Островой послушно взобрался на стремянку, взял из рук хозяина бинокль и направил его на окно.
– Теперь вы видите? Вы видите? – горячился внизу Пузырев.
Капитан подкрутил колесико и наконец увидел за окном просторную комнату, в которой перед мольбертом стоял художник в заляпанной краской рубахе. В глубине комнаты на тахте полулежала обнаженная женщина с густыми рыжими волосами.
– Он постоянно принимает у себя в квартире голых женщин! Разве в таких условиях можно нормально отдыхать? – восклицал Степан Степанович. – Я правильно говорю? А мне нужен полноценный отдых, потому что у меня очень ответственная работа! Я работаю ночным сторожем в канцелярском магазине, поэтому должен высыпаться днем, а разве можно выспаться в таких условиях? Поэтому я сигнализировал в органы об антиобщественном поведении гражданина Овсянкина!
– Постойте, – попытался перебить его капитан. – Но это же его работа, он художник…
– Художник от слова «худо»! – быстро отреагировал Степан Степанович. – И вообще, разве это работа, когда дома? На работу человек должен ходить! Или ездить на общественном транспорте! Работа должна быть… по месту работы, а не дома! Если дома, да еще с голыми женщинами – это не работа, а разврат! Я правильно говорю?
– Как вам сказать… вообще-то, Степан Степанович, я пришел по другому вопросу. В соседнем доме на днях произошло серьезное преступление. Из квартиры вынесли большие материальные ценности, причем вынесли их через окно. Поскольку вы человек… наблюдательный, вы могли что-то видеть. Я правильно говорю?

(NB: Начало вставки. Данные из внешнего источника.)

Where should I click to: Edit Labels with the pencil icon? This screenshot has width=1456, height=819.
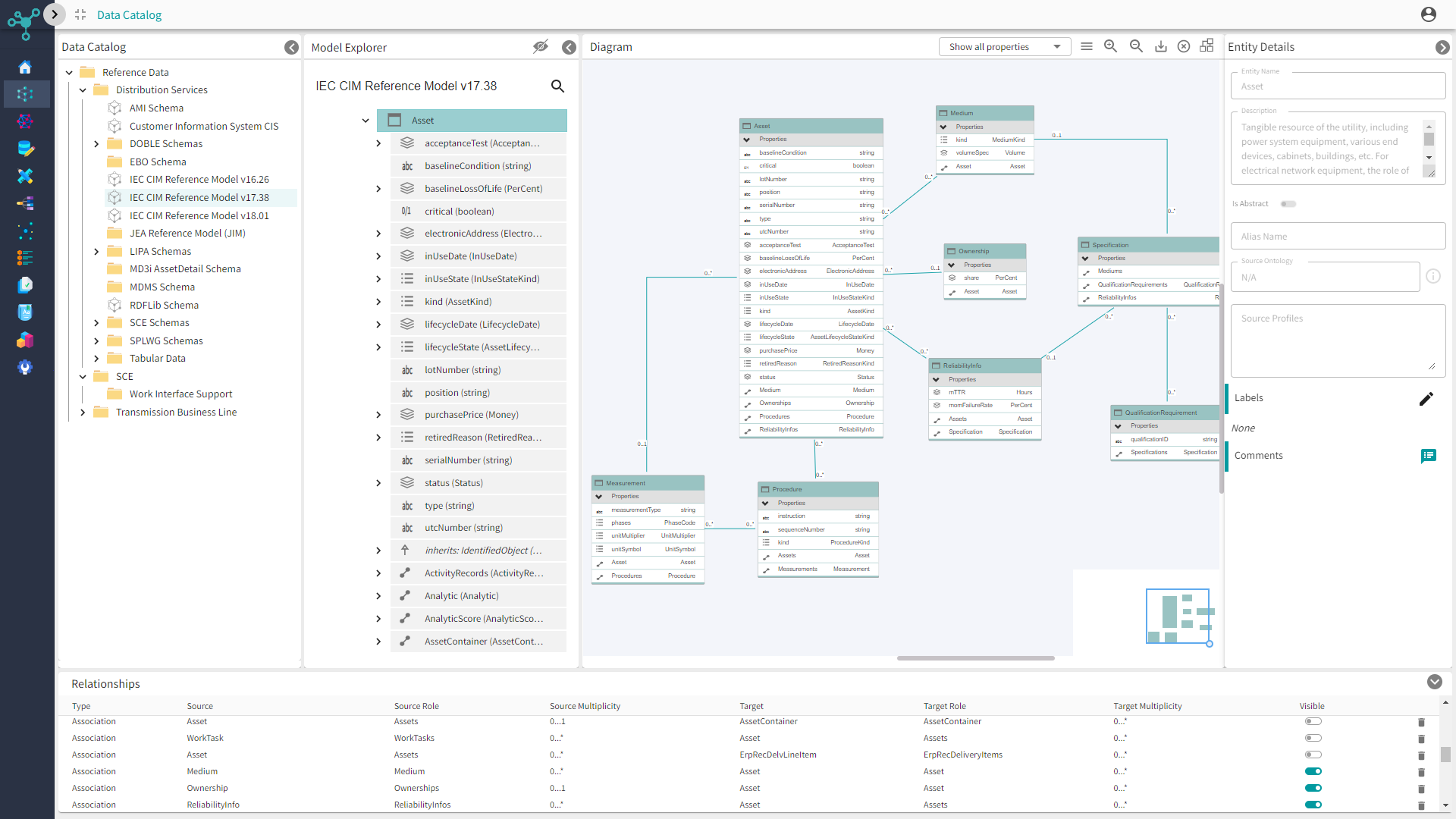click(1426, 399)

– Меня посторонние дела не интересуют! – строго возразил Пузырев. – Я человек занятой! У меня своих дел хватает!
– Да что вы говорите? – Островой выразительно взглянул на бинокль, но Степан Степанович не понял намека.

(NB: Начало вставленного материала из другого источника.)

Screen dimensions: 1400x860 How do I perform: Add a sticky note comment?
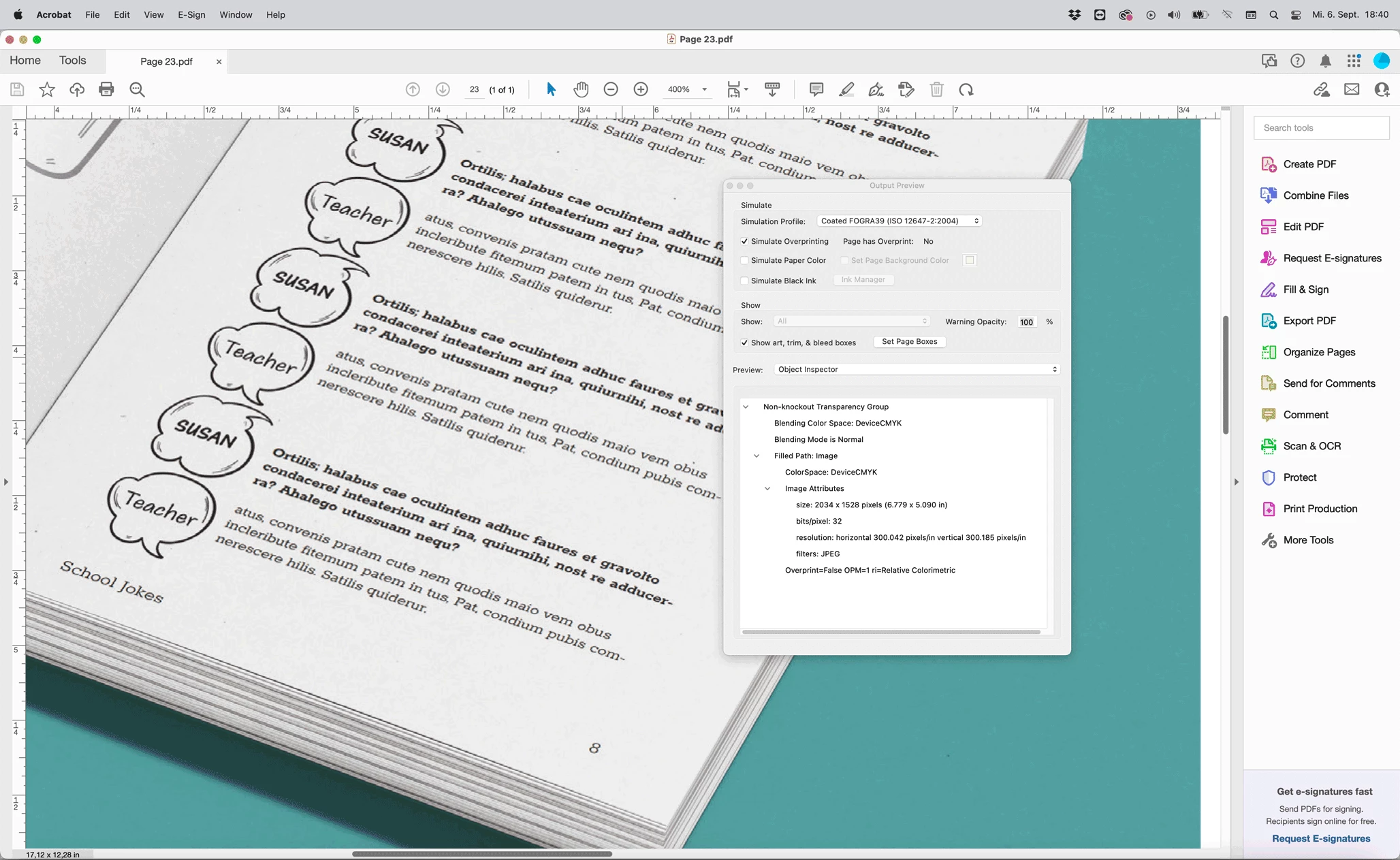[816, 89]
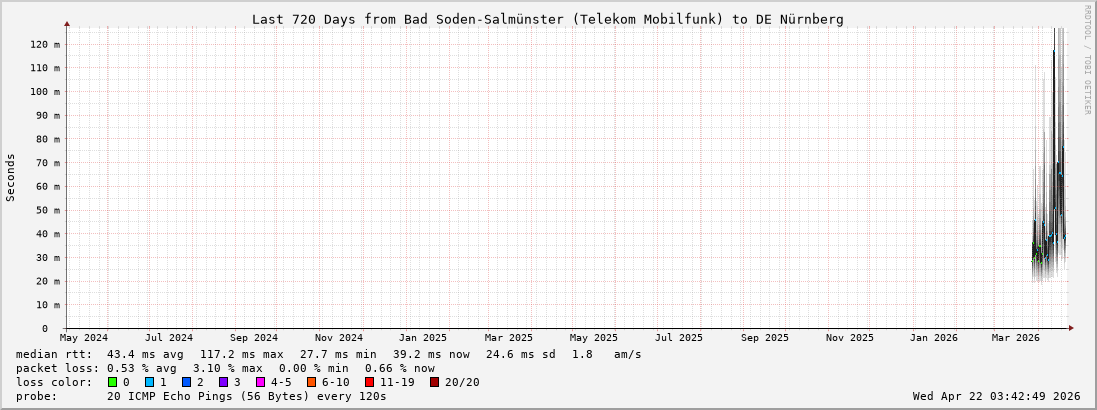Click the red 11-19 loss swatch
1097x410 pixels.
[x=369, y=382]
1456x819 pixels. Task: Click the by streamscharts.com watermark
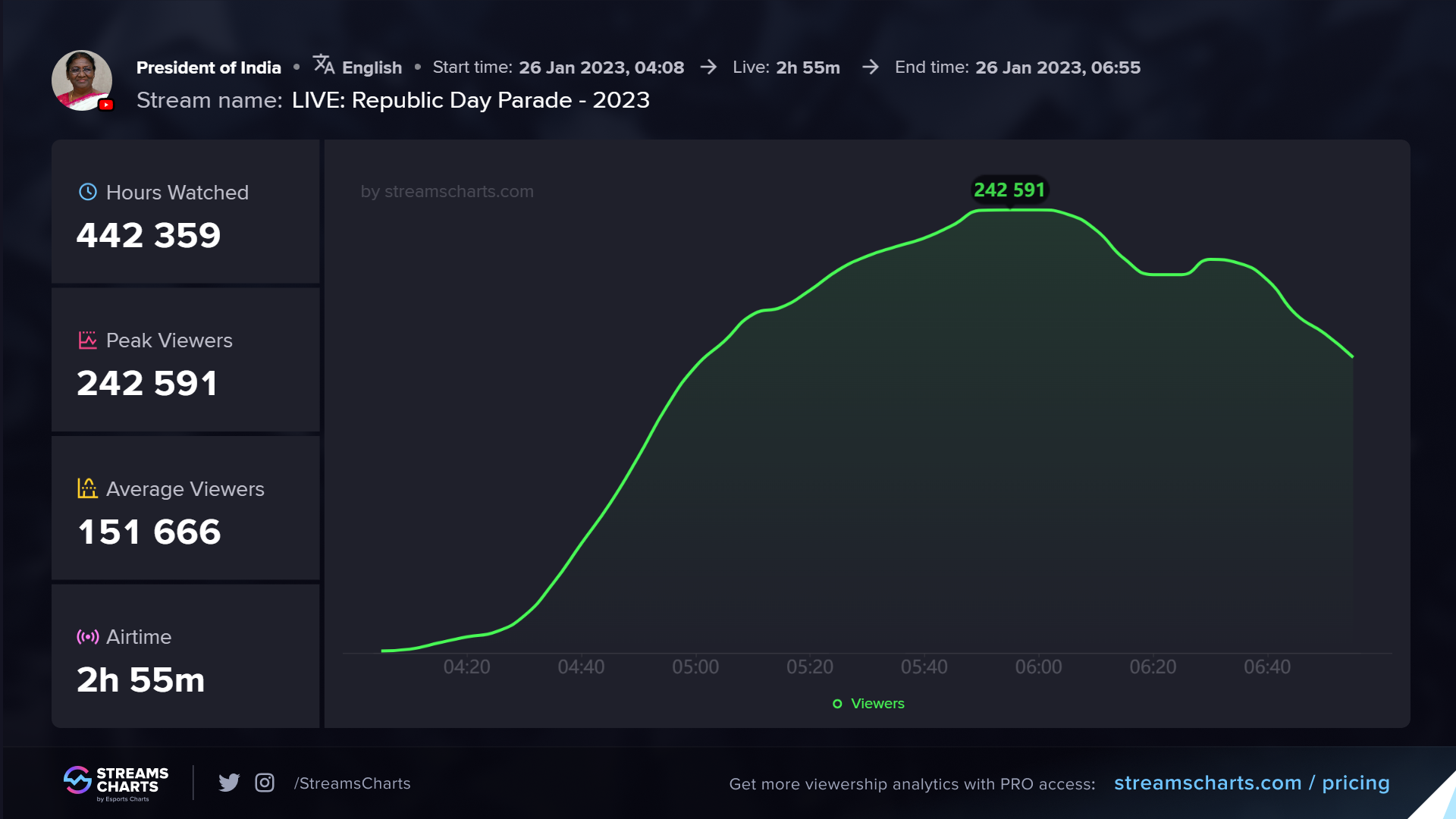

– И вообще – когда, вы говорите, случилось это ограбление?
– В ночь со вторника на среду.
– Ах в ночь! – Пузырев заметно повеселел. – Ну так я точно ничего не видел! Я же вам говорил – я по ночам работаю, нахожусь по месту основной работы в канцелярском магазине…
– Жаль, очень жаль! – вздохнул Островой, возвращая Степану Степановичу бинокль. – Значит, вы ничем не можете помочь следствию!

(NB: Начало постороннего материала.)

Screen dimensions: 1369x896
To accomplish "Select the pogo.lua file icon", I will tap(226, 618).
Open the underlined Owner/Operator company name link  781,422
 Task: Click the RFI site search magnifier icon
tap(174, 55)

– То есть как это – ничем? – возмутился Пузырев. – Я могу дать показания относительно антиобщественного поведения гражданина Овсянкина…
– Нас это пока не интересует! – отрезал капитан и покинул квартиру Пузырева.
Переведя дыхание, он посмотрел на часы и понял, что его рабочий день давно закончился.
Этим утром Вета встала рано, и когда вышла из душа, из комнаты свекрови доносился ровный храп. Она поставила воду для кофе и пошла одеваться. Муж спал на середине кровати, на лице его было написано удовлетворение и еще что-то. Вета пригляделась внимательнее. Какой-то он стал… не такой, как всегда. Но, возможно, ей просто кажется, потому что она рассматривает его спящего.